**Task to carry out**
Check each line of the entries below for the word "section" and state only how many lines have it.

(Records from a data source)
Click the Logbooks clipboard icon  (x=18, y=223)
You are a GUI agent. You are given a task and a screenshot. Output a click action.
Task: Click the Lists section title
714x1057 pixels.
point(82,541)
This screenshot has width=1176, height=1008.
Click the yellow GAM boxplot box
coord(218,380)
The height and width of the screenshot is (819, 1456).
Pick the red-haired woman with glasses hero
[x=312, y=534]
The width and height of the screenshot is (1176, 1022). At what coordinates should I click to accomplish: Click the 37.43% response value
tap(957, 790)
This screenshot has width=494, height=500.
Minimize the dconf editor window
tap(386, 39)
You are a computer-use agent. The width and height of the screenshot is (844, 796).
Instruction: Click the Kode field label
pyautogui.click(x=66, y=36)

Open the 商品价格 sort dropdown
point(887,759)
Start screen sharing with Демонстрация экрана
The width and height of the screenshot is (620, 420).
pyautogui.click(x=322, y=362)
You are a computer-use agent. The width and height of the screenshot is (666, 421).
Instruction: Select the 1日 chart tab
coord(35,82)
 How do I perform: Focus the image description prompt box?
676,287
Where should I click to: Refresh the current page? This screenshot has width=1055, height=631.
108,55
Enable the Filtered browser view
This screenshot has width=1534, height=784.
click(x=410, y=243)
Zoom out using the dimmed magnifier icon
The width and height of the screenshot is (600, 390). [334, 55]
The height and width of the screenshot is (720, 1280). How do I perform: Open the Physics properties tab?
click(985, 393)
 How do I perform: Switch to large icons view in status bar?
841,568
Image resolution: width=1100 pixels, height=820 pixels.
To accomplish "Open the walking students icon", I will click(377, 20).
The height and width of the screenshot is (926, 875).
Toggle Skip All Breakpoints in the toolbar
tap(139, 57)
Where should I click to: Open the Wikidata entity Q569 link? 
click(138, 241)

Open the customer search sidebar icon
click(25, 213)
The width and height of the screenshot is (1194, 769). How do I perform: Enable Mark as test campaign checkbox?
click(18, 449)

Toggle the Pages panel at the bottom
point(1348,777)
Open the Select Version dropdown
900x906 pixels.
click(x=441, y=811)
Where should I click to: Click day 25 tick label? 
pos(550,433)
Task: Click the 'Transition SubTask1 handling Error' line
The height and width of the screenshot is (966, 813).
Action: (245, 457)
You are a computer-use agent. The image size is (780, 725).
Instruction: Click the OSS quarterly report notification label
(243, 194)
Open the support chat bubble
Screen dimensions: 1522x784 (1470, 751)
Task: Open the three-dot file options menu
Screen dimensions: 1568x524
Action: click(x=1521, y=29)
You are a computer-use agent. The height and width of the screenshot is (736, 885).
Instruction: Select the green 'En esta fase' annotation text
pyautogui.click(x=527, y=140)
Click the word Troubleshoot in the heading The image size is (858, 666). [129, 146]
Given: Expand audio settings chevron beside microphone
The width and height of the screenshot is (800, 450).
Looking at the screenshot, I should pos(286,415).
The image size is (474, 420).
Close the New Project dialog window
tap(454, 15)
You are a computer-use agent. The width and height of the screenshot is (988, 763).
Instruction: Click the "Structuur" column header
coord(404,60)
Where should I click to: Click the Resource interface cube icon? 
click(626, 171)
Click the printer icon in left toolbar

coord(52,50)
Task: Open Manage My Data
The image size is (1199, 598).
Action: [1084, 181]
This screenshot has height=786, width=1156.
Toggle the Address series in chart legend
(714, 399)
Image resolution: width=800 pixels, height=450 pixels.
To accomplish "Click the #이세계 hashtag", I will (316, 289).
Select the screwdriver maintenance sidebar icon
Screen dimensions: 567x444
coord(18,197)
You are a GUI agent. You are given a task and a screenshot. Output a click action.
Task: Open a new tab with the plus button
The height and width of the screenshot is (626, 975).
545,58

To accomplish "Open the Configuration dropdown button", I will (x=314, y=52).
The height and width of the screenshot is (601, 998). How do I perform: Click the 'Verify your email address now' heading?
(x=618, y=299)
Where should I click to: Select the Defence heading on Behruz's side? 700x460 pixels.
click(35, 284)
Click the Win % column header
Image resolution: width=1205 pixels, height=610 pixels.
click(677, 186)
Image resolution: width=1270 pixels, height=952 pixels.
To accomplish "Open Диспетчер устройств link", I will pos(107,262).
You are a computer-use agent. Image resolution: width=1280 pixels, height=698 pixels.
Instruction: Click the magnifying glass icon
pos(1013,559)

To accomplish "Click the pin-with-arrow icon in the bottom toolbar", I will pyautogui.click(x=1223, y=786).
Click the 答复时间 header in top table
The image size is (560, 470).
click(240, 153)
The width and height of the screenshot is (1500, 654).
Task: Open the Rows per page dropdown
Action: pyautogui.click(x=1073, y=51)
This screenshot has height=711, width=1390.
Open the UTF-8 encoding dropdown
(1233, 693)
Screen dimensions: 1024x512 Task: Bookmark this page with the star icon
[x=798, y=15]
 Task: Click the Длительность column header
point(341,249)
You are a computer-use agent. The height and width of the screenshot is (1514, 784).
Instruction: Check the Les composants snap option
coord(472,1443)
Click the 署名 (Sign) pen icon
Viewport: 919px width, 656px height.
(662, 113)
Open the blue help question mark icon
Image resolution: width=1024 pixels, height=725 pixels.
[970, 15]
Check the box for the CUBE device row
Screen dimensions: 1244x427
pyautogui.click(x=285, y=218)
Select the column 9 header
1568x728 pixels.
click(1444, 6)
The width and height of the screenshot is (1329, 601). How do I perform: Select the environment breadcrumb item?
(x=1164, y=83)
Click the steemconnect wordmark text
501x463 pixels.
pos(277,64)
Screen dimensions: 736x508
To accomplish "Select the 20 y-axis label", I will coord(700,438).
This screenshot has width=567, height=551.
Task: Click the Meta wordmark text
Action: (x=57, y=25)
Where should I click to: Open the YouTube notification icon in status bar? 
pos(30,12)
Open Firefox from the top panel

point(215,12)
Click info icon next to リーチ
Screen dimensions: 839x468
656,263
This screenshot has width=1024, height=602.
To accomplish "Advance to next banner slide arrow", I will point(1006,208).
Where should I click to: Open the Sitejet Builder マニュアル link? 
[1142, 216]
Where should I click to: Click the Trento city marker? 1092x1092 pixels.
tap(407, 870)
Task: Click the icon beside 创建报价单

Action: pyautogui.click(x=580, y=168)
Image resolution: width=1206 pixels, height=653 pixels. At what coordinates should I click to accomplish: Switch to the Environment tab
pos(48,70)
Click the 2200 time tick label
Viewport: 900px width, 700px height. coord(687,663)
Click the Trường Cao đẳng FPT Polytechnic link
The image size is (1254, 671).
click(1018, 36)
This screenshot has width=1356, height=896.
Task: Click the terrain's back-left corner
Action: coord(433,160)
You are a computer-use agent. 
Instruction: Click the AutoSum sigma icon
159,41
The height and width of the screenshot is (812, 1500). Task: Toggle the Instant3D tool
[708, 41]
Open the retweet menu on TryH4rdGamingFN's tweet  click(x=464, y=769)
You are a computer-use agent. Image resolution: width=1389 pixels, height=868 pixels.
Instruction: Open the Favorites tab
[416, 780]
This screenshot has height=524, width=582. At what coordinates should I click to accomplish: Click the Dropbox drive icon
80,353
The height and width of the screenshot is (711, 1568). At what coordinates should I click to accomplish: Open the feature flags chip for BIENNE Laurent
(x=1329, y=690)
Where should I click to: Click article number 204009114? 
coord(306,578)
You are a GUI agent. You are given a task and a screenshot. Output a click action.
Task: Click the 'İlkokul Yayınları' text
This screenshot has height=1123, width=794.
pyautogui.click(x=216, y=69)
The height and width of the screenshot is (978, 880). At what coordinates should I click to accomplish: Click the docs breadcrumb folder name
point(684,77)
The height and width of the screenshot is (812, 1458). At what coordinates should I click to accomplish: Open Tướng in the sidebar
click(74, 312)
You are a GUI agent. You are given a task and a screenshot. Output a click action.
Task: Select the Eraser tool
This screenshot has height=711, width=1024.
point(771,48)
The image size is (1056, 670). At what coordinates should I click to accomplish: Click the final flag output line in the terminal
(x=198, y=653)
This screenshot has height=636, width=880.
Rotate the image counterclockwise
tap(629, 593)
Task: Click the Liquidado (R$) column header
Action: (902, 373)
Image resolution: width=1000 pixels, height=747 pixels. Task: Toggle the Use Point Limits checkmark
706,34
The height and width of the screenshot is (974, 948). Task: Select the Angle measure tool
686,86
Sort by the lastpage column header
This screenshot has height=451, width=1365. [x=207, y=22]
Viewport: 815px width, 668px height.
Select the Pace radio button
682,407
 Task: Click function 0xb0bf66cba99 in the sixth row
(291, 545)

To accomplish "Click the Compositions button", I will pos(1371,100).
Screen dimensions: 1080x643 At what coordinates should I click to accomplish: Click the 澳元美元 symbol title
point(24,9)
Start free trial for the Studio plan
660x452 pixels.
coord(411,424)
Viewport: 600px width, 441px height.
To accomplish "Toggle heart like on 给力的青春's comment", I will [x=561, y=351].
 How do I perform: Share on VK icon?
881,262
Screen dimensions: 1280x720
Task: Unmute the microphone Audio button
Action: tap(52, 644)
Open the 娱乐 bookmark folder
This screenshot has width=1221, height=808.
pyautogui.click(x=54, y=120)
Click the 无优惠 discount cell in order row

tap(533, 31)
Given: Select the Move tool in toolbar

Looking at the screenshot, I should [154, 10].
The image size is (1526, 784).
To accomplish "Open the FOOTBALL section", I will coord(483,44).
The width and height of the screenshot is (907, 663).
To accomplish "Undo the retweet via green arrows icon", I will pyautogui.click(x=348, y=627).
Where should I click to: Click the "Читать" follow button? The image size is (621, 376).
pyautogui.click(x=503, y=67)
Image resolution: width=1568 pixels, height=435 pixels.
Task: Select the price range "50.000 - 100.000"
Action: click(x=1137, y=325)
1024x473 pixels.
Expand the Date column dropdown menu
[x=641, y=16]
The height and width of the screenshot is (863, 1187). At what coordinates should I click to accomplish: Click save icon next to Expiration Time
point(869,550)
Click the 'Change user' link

**Result for this task**
2